Lesetext
Verfahrensgang
OVG für das Land NRW (Urteil vom 24.07.2009; Aktenzeichen 7 D 2/09.NE) |
Tenor
Die Beschwerde des Antragstellers gegen die Nichtzulassung der Revision in dem Urteil des Oberverwaltungsgerichts für das Land Nordrhein-Westfalen vom 24. Juli 2009 wird zurückgewiesen.
Der Antragsteller trägt die Kosten des Beschwerdeverfahrens einschließlich der außergerichtlichen Kosten der Beigeladenen.
Der Wert des Streitgegenstandes wird für das Beschwerdeverfahren auf 10 000 € festgesetzt.
Gründe
Rz. 1
Die auf sämtliche Zulassungsgründe nach § 132 Abs. 2 VwGO gestützte Beschwerde gegen die Nichtzulassung der Revision bleibt ohne Erfolg.
Rz. 2
1. Die Rechtssache hat nicht die grundsätzliche Bedeutung (§ 132 Abs. 2 Nr. 1 VwGO), die ihr die Beschwerde beimisst.

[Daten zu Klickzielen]

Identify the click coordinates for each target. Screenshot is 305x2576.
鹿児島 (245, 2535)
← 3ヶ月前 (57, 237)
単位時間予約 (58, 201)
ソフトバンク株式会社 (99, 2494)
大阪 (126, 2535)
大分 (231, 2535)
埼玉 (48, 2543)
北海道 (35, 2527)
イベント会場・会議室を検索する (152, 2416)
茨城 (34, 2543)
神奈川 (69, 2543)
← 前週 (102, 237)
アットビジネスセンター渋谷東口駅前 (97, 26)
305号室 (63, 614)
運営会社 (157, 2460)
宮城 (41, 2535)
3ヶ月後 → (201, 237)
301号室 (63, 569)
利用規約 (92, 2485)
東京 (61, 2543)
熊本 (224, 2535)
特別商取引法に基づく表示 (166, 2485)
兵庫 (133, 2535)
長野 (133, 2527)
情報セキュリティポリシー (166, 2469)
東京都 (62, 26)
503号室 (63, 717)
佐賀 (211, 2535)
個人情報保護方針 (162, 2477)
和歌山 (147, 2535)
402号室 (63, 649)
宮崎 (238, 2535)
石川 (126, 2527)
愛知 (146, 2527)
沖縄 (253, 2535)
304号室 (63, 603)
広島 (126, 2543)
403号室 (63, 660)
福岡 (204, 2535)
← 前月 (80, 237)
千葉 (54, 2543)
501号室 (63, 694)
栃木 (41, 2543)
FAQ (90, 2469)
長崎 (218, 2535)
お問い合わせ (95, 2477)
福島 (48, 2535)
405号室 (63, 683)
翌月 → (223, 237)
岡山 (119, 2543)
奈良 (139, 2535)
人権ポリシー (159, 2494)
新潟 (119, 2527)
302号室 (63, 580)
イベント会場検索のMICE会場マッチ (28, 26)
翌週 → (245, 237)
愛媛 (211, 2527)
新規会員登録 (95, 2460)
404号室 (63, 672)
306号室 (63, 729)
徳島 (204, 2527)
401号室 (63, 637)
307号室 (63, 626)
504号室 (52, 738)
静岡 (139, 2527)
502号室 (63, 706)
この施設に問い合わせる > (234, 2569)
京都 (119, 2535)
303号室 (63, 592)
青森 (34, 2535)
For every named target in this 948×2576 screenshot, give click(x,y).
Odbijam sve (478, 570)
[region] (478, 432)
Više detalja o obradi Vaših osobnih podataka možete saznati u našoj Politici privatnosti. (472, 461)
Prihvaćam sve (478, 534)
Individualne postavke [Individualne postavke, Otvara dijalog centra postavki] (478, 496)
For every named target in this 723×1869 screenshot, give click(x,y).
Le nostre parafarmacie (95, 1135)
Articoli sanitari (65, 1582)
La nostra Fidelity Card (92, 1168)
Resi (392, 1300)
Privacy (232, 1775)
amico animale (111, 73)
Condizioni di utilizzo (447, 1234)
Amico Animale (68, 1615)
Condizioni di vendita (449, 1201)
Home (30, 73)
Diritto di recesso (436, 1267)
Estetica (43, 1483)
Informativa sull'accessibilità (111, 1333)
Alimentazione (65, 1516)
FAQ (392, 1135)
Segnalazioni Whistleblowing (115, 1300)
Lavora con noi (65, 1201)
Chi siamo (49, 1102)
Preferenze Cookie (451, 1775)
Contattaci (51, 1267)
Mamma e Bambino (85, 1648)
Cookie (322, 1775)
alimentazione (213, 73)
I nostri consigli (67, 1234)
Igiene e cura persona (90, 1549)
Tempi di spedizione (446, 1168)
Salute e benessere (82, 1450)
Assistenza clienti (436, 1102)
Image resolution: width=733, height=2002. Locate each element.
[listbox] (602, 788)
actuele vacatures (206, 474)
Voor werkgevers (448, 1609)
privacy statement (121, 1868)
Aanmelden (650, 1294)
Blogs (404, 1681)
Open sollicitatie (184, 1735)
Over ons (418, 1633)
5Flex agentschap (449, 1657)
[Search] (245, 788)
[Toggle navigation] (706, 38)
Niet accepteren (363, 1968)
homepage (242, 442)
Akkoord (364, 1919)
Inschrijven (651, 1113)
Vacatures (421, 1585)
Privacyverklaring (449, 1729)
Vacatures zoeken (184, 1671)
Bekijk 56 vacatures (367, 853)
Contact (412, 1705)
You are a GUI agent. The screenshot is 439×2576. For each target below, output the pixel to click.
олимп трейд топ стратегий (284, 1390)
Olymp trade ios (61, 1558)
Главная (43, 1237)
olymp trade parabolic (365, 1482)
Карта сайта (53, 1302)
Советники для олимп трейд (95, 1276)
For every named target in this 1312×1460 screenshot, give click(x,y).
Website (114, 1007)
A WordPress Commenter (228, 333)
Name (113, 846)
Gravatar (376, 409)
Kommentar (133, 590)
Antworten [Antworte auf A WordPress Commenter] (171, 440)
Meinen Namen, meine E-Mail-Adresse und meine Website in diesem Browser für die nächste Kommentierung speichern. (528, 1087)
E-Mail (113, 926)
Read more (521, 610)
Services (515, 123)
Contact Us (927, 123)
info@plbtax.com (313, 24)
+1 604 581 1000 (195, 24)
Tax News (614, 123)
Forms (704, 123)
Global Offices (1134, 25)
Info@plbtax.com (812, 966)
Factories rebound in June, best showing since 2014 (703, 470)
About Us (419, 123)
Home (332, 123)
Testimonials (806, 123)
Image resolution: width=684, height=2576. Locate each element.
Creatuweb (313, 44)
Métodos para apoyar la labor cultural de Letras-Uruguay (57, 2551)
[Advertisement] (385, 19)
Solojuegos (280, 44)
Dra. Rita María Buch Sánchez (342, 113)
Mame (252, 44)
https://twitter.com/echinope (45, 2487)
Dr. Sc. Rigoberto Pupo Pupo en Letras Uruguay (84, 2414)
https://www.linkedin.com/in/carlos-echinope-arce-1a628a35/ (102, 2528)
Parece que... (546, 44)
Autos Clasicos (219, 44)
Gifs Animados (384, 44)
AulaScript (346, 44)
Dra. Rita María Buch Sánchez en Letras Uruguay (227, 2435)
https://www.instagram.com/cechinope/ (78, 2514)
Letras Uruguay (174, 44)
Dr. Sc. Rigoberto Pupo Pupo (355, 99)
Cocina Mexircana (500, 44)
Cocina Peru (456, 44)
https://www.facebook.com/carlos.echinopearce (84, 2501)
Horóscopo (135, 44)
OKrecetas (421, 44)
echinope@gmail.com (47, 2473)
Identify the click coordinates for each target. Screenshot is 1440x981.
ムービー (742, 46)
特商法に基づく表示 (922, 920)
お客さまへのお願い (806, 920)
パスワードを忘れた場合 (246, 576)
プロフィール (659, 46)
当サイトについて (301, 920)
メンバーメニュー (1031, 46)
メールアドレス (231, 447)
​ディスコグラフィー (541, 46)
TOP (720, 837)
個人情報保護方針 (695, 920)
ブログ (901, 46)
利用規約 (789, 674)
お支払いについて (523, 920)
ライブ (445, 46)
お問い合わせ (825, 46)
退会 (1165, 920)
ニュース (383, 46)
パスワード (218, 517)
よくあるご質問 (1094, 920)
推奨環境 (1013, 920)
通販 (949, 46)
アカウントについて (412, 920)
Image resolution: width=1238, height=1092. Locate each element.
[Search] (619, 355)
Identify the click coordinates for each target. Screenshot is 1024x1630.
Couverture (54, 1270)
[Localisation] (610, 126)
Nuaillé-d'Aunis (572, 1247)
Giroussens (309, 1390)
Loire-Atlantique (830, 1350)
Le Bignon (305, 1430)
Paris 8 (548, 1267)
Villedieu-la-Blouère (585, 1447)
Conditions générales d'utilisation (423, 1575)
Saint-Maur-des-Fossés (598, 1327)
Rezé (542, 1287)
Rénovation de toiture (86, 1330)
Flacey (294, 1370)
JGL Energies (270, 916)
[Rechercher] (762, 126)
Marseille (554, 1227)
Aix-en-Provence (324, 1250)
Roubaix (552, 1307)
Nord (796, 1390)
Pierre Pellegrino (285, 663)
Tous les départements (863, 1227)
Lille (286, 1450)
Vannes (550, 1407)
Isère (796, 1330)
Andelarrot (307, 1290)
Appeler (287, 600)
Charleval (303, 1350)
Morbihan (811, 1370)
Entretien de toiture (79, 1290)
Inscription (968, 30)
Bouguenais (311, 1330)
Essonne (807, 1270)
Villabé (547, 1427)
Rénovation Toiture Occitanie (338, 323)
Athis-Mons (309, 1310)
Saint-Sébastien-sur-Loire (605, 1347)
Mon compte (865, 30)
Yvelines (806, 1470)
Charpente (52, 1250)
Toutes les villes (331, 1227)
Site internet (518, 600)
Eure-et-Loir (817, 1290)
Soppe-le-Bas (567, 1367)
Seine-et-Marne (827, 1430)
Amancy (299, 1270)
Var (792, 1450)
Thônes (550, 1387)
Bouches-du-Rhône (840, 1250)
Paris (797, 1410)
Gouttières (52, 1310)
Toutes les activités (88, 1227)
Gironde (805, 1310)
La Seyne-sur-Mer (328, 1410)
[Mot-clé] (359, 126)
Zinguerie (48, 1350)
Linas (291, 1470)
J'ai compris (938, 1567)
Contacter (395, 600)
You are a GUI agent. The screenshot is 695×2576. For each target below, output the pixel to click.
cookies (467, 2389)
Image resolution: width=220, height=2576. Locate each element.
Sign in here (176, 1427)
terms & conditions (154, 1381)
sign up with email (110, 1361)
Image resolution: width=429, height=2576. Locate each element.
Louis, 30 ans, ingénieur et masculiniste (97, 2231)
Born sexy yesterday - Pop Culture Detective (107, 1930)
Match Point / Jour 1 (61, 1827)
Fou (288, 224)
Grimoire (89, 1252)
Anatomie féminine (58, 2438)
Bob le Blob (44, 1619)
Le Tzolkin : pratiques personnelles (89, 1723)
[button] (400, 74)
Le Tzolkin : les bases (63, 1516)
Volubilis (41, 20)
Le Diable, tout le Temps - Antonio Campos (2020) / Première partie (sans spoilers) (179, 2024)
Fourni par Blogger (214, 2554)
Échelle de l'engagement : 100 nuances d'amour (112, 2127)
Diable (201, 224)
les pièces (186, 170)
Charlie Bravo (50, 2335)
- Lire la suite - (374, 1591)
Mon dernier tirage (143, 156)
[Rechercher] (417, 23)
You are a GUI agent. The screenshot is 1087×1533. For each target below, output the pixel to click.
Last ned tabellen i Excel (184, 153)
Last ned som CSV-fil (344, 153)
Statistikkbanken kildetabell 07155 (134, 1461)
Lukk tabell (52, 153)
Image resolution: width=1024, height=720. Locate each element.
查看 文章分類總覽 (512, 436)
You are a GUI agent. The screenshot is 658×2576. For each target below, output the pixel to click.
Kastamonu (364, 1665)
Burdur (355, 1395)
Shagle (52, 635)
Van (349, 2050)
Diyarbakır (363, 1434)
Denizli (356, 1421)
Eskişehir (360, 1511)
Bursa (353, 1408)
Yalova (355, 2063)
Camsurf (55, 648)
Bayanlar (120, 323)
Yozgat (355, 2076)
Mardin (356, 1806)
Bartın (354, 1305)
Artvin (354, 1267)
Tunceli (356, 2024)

Zu lösende Aufgabe
Welche Anordnungen trifft der Abschnitt „Tenor“ im Lesetext? Nennen Sie jede davon. Die Einträge werden hier nicht benötigt.

Lösung
- Die Beschwerde des Antragstellers gegen die Nichtzulassung der Revision im Urteil des Oberverwaltungsgerichts für das Land Nordrhein-Westfalen vom 24. Juli 2009 wird zurückgewiesen.
- Der Antragsteller trägt die Kosten des Beschwerdeverfahrens einschließlich der außergerichtlichen Kosten der Beigeladenen.
- Der Wert des Streitgegenstandes wird für das Beschwerdeverfahren auf 10 000 € festgesetzt.